### Work task
The entries that follow should be duplicated in full, without a single alteration.

*** Supplied information ***

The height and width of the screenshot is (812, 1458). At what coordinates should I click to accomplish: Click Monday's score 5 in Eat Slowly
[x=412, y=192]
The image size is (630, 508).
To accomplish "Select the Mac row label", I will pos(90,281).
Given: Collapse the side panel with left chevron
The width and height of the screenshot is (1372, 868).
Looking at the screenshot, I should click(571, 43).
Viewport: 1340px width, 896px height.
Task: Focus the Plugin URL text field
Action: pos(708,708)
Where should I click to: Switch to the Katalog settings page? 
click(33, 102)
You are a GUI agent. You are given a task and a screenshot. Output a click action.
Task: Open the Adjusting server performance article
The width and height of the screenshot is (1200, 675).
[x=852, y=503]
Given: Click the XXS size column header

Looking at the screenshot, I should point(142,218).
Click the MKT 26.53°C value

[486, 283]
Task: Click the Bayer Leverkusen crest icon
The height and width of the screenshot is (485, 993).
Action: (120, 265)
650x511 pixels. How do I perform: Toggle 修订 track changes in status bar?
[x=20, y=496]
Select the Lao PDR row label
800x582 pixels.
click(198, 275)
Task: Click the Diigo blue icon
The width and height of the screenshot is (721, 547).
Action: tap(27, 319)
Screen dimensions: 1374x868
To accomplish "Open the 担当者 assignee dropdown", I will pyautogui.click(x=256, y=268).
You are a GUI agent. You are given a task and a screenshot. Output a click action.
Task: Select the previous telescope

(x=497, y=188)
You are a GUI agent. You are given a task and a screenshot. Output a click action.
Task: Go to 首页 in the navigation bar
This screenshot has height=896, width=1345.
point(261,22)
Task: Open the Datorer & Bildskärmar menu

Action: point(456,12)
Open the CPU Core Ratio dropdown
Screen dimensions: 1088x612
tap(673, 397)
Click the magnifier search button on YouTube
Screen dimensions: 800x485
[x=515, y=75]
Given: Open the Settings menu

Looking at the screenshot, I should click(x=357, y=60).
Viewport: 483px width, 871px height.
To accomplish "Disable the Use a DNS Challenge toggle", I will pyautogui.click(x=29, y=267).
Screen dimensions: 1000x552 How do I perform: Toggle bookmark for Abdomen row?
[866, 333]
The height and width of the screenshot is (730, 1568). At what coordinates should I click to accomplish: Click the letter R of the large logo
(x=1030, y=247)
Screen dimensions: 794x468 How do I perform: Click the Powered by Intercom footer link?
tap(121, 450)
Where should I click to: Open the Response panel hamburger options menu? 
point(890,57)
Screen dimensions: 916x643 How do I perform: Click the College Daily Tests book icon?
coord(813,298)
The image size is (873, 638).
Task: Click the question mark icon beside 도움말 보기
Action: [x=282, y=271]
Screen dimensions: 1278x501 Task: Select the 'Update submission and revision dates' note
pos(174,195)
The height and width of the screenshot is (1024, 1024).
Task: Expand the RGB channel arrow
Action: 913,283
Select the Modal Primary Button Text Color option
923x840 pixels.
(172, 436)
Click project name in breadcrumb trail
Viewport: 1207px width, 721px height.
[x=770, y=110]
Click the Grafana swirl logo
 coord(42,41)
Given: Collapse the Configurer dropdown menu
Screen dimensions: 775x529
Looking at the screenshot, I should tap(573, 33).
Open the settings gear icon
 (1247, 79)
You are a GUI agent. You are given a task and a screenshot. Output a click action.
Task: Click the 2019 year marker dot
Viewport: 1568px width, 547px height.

***

### Written solution
The height and width of the screenshot is (812, 1458). At what coordinates should I click to accomplish: Click Monday's score 5 in Eat Slowly
[x=412, y=192]
The image size is (630, 508).
To accomplish "Select the Mac row label", I will pos(90,281).
Given: Collapse the side panel with left chevron
The width and height of the screenshot is (1372, 868).
Looking at the screenshot, I should click(571, 43).
Viewport: 1340px width, 896px height.
Task: Focus the Plugin URL text field
Action: pos(708,708)
Where should I click to: Switch to the Katalog settings page? 
click(33, 102)
You are a GUI agent. You are given a task and a screenshot. Output a click action.
Task: Open the Adjusting server performance article
The width and height of the screenshot is (1200, 675).
[x=852, y=503]
Given: Click the XXS size column header

Looking at the screenshot, I should point(142,218).
Click the MKT 26.53°C value

[486, 283]
Task: Click the Bayer Leverkusen crest icon
The height and width of the screenshot is (485, 993).
Action: (120, 265)
650x511 pixels. How do I perform: Toggle 修订 track changes in status bar?
[x=20, y=496]
Select the Lao PDR row label
800x582 pixels.
click(198, 275)
Task: Click the Diigo blue icon
The width and height of the screenshot is (721, 547).
Action: tap(27, 319)
Screen dimensions: 1374x868
To accomplish "Open the 担当者 assignee dropdown", I will pyautogui.click(x=256, y=268).
You are a GUI agent. You are given a task and a screenshot. Output a click action.
Task: Select the previous telescope

(x=497, y=188)
You are a GUI agent. You are given a task and a screenshot. Output a click action.
Task: Go to 首页 in the navigation bar
This screenshot has height=896, width=1345.
point(261,22)
Task: Open the Datorer & Bildskärmar menu

Action: point(456,12)
Open the CPU Core Ratio dropdown
Screen dimensions: 1088x612
tap(673, 397)
Click the magnifier search button on YouTube
Screen dimensions: 800x485
[x=515, y=75]
Given: Open the Settings menu

Looking at the screenshot, I should click(x=357, y=60).
Viewport: 483px width, 871px height.
To accomplish "Disable the Use a DNS Challenge toggle", I will pyautogui.click(x=29, y=267).
Screen dimensions: 1000x552 How do I perform: Toggle bookmark for Abdomen row?
[866, 333]
The height and width of the screenshot is (730, 1568). At what coordinates should I click to accomplish: Click the letter R of the large logo
(x=1030, y=247)
Screen dimensions: 794x468 How do I perform: Click the Powered by Intercom footer link?
tap(121, 450)
Where should I click to: Open the Response panel hamburger options menu? 
point(890,57)
Screen dimensions: 916x643 How do I perform: Click the College Daily Tests book icon?
coord(813,298)
The image size is (873, 638).
Task: Click the question mark icon beside 도움말 보기
Action: [x=282, y=271]
Screen dimensions: 1278x501 Task: Select the 'Update submission and revision dates' note
pos(174,195)
The height and width of the screenshot is (1024, 1024).
Task: Expand the RGB channel arrow
Action: 913,283
Select the Modal Primary Button Text Color option
923x840 pixels.
(172, 436)
Click project name in breadcrumb trail
Viewport: 1207px width, 721px height.
[x=770, y=110]
Click the Grafana swirl logo
 coord(42,41)
Given: Collapse the Configurer dropdown menu
Screen dimensions: 775x529
Looking at the screenshot, I should tap(573, 33).
Open the settings gear icon
 (1247, 79)
You are a GUI agent. You are given a task and a screenshot. Output a click action.
Task: Click the 2019 year marker dot
Viewport: 1568px width, 547px height.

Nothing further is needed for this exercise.